= Cesàro equation =

Equation in geometry

In geometry, the Cesàro equation of a plane curve is an equation relating the curvature (κ) at a point of the curve to the arc length (s) from the start of the curve to the given point. It may also be given as an equation relating the radius of curvature (R) to arc length. (These are equivalent because R = 1/κ.) Two congruent curves will have the same Cesàro equation. Cesàro equations are named after Ernesto Cesàro.

==Log-aesthetic curves==

The family of log-aesthetic curves is determined in the general ($\alpha \ne 0$) case by the following intrinsic equation:

$R(s)^\alpha = c_0s + c_1$

This is equivalent to the following explicit formula for curvature:

$\kappa(s) = (c_0s+c_1)^{-1/\alpha}$

Further, the $c_1$ constant above represents simple re-parametrization of the arc length parameter, while $c_0$ is equivalent to uniform scaling, so log-aesthetic curves are fully characterized by the $\alpha$ parameter.
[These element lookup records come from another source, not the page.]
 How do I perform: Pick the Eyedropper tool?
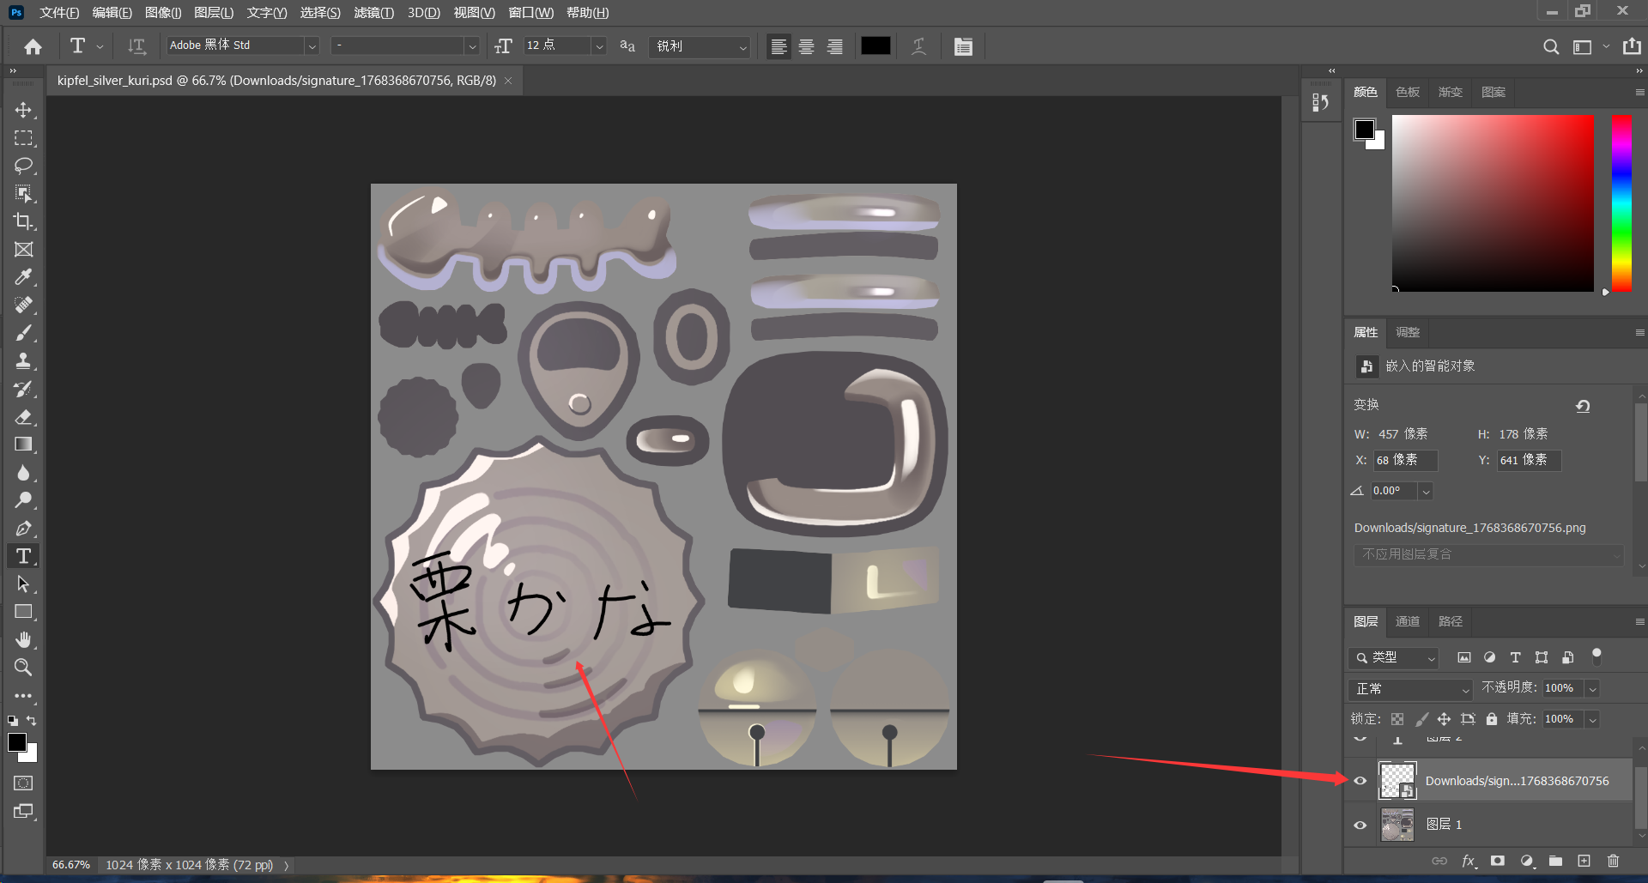(x=23, y=277)
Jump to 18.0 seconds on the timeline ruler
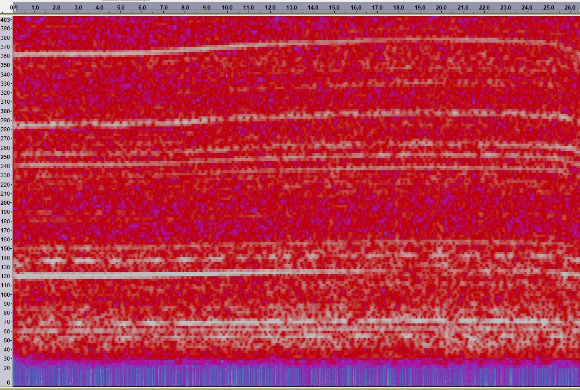The width and height of the screenshot is (580, 390). (x=399, y=8)
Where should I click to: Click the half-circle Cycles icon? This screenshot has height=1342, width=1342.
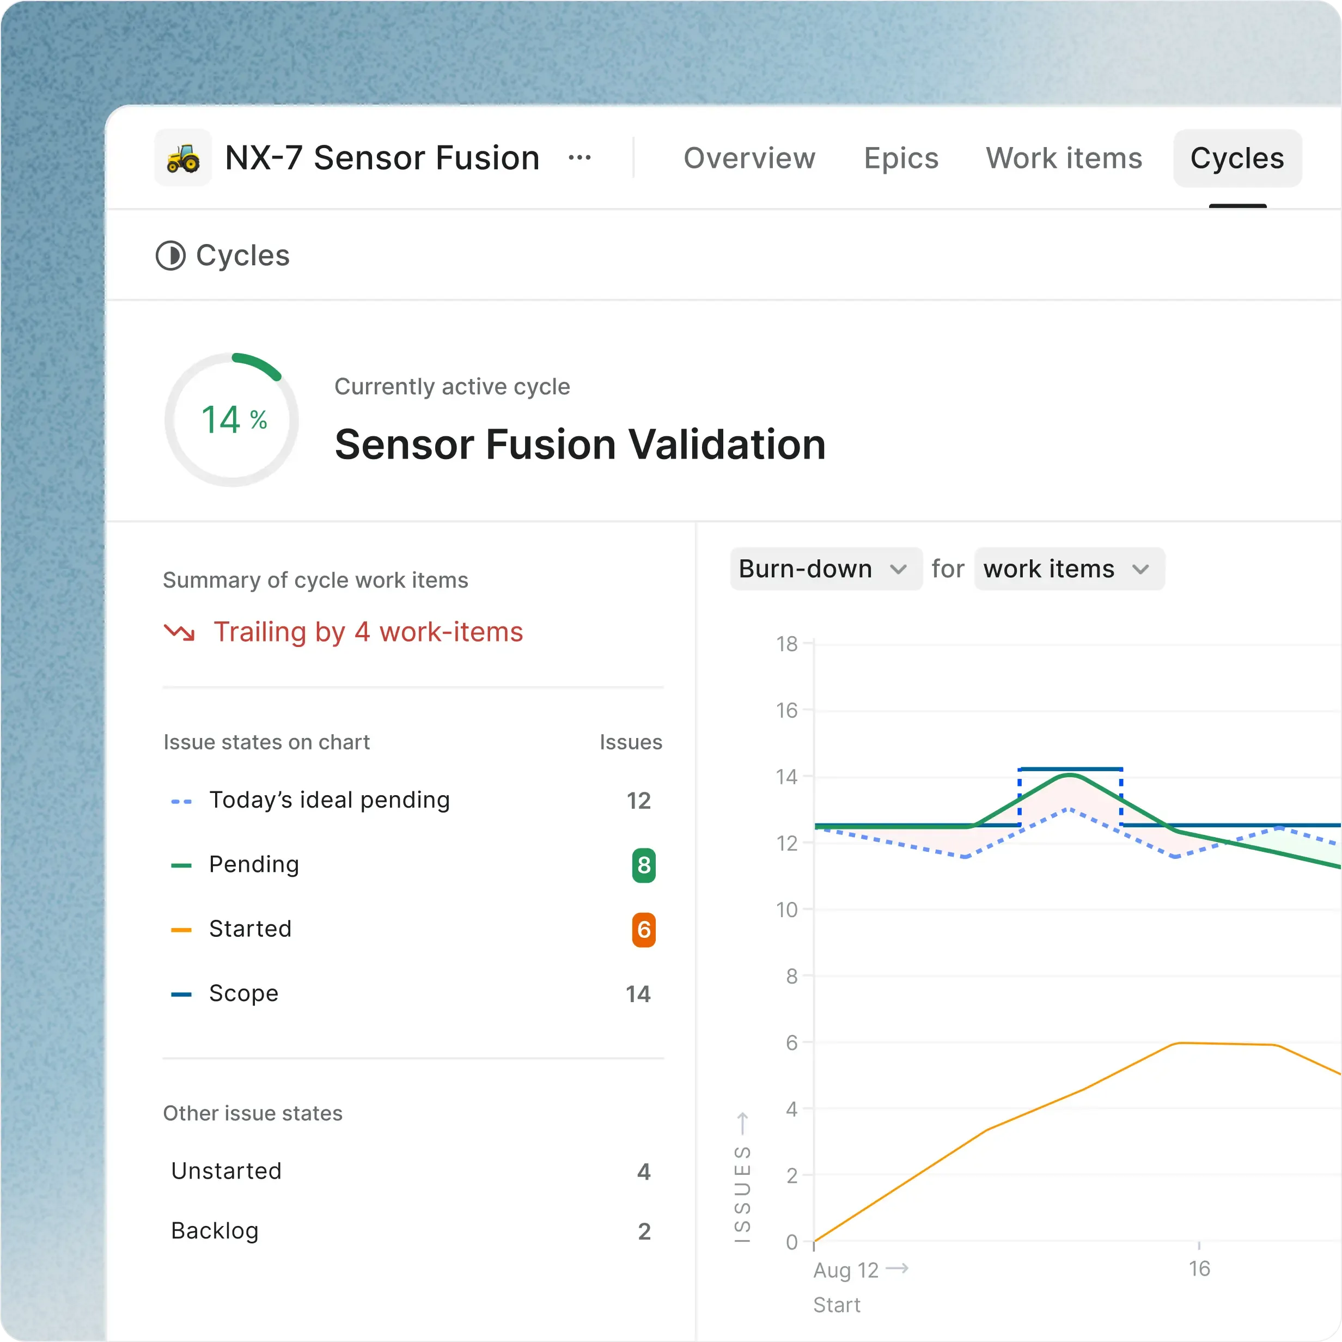(170, 256)
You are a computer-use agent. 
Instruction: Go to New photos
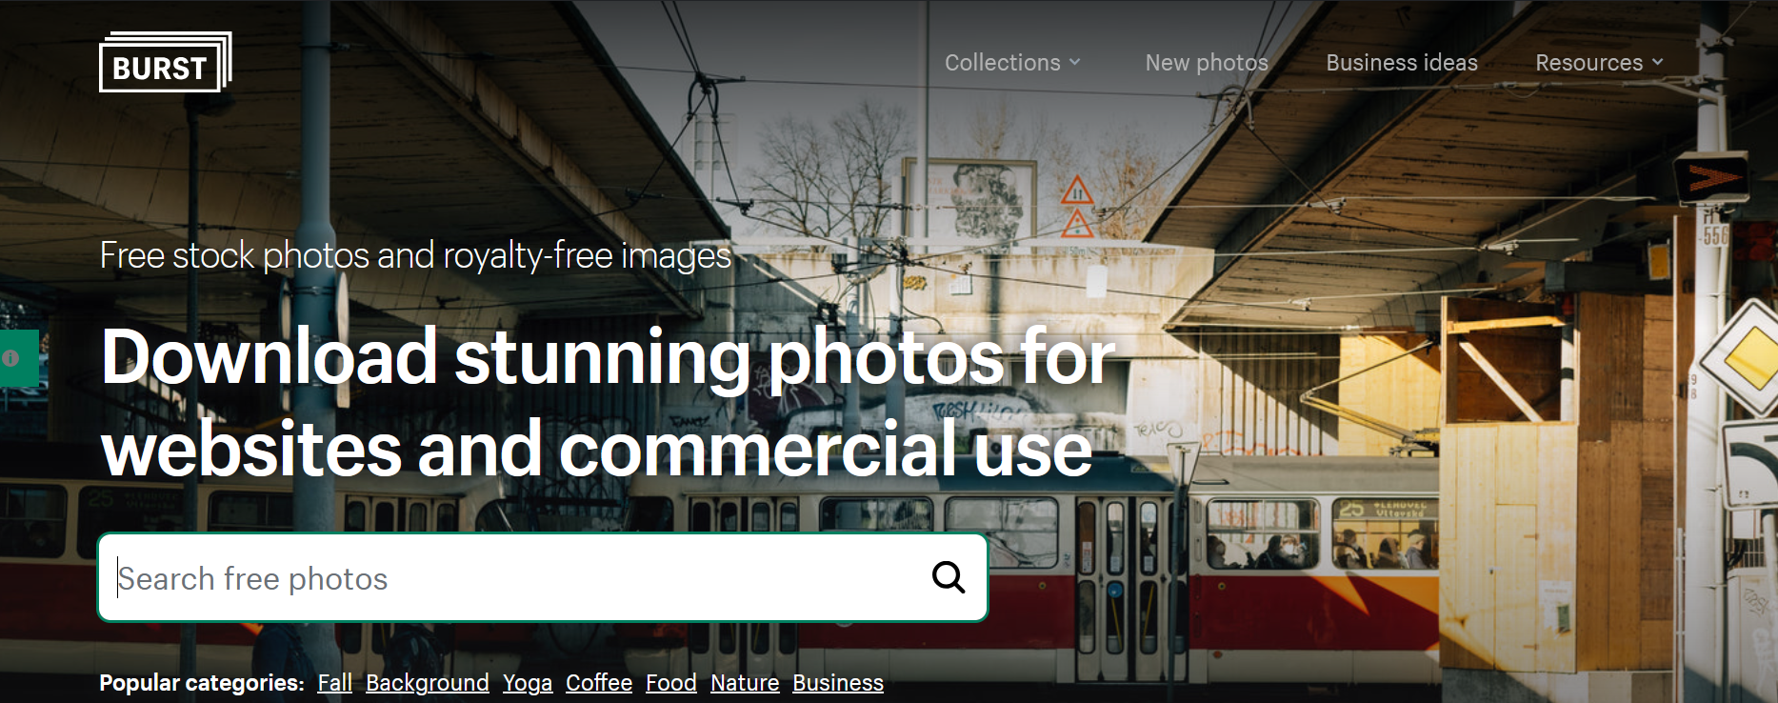(x=1206, y=63)
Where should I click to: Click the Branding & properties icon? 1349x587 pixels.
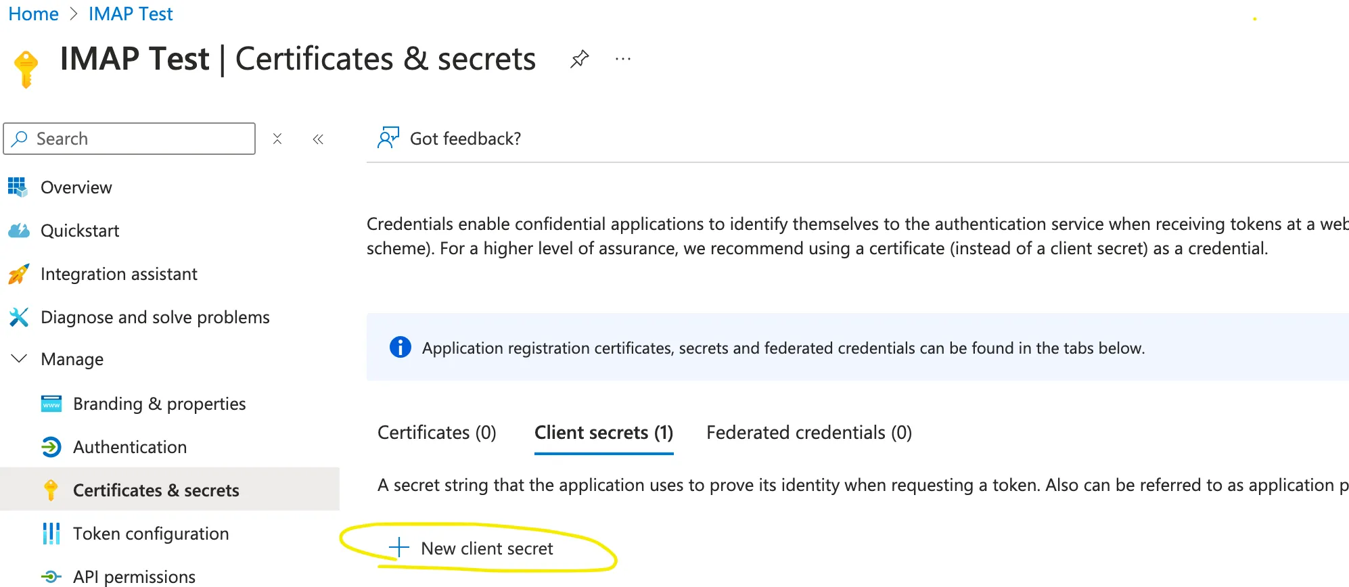click(51, 404)
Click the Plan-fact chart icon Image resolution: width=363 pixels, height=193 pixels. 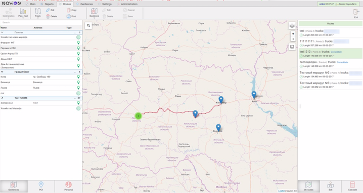coord(23,11)
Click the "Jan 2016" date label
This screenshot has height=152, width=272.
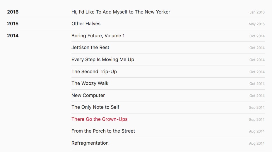click(x=257, y=12)
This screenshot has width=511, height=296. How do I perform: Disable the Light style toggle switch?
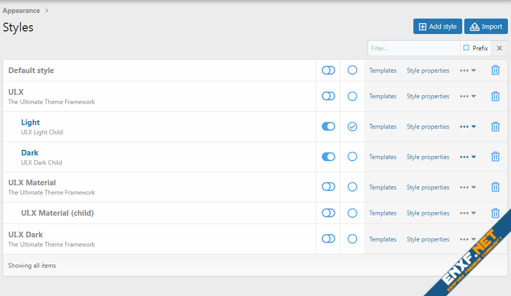(x=328, y=127)
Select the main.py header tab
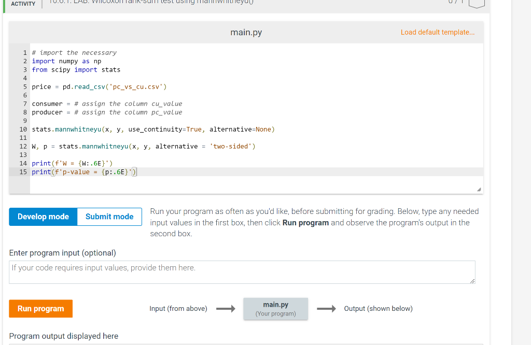Image resolution: width=531 pixels, height=345 pixels. coord(245,32)
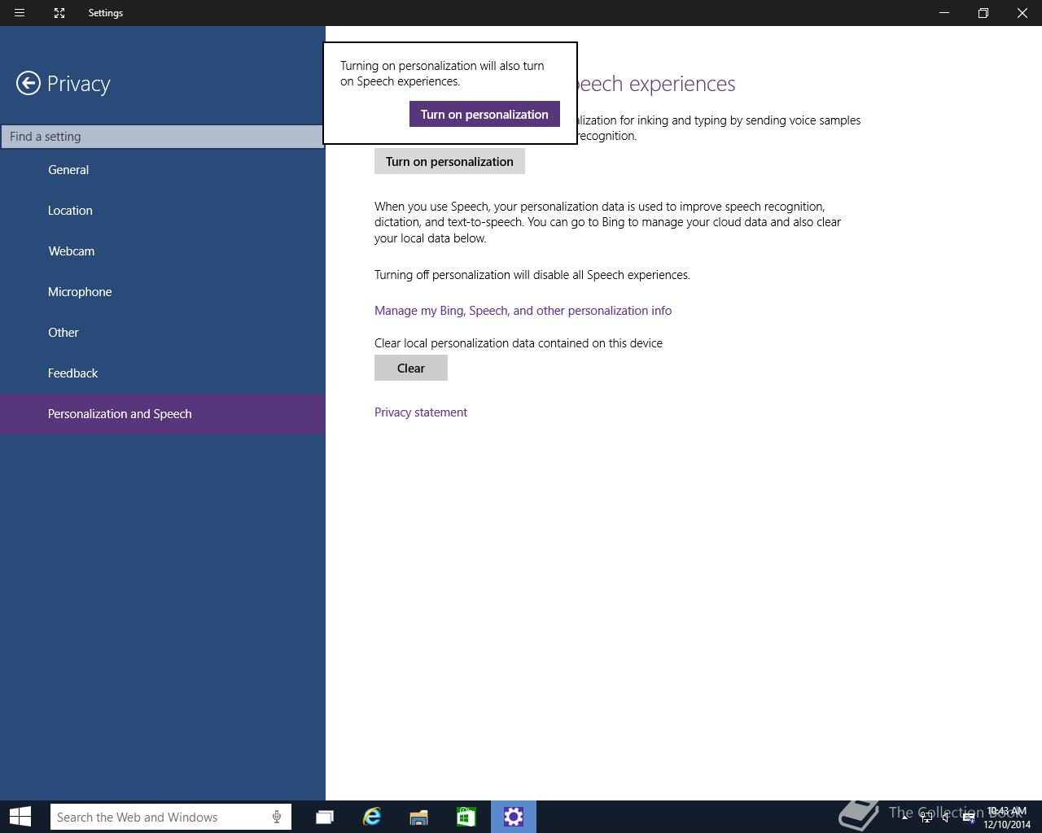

In the special case of $\alpha=0$, the log-aesthetic curve becomes Nielsen's spiral, with the following Cesàro equation (where $a$ is a uniform scaling parameter):

$\kappa(s) = \frac{e^{\frac{s}{a}}}{a}$

A number of well known curves are instances of the log-aesthetic curve family. These include circle ($\alpha = \infty$), Euler spiral ($\alpha = -1$), Logarithmic spiral ($\alpha = 1$), and Circle involute ($\alpha = 2$).

==Examples==
Some curves have a particularly simple representation by a Cesàro equation. Some examples are:
- Line: $\kappa = 0$.
- Circle: $\kappa = \frac{1}{\alpha}$, where ${\alpha}$ is the radius.
- Logarithmic spiral: $\kappa=\frac{a}{s}$, where ${a}$ is a constant.
- Circle involute: $\kappa=\frac{a}{\sqrt s}$, where ${a}$ is a constant.
- Euler spiral: $\kappa=as$, where ${a}$ is a constant.
- Catenary: $\kappa=\frac{a}{s^2+a^2}$, where ${a}$ is a constant.

==Related parameterizations==
The Cesàro equation of a curve is related to its Whewell equation in the following way: if the Whewell equation is φ = f(s) then the Cesàro equation is κ = f(s).